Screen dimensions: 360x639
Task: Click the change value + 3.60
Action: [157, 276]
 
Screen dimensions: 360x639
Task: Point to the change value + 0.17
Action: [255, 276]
-----
→ **Written instruction**: Copy out every entry above with each "change value" swapped for "price difference", leaving all other text as it is.

→ **Solution**:
Screen dimensions: 360x639
Task: Click the price difference + 3.60
Action: [157, 276]
 
Screen dimensions: 360x639
Task: Point to the price difference + 0.17
Action: [255, 276]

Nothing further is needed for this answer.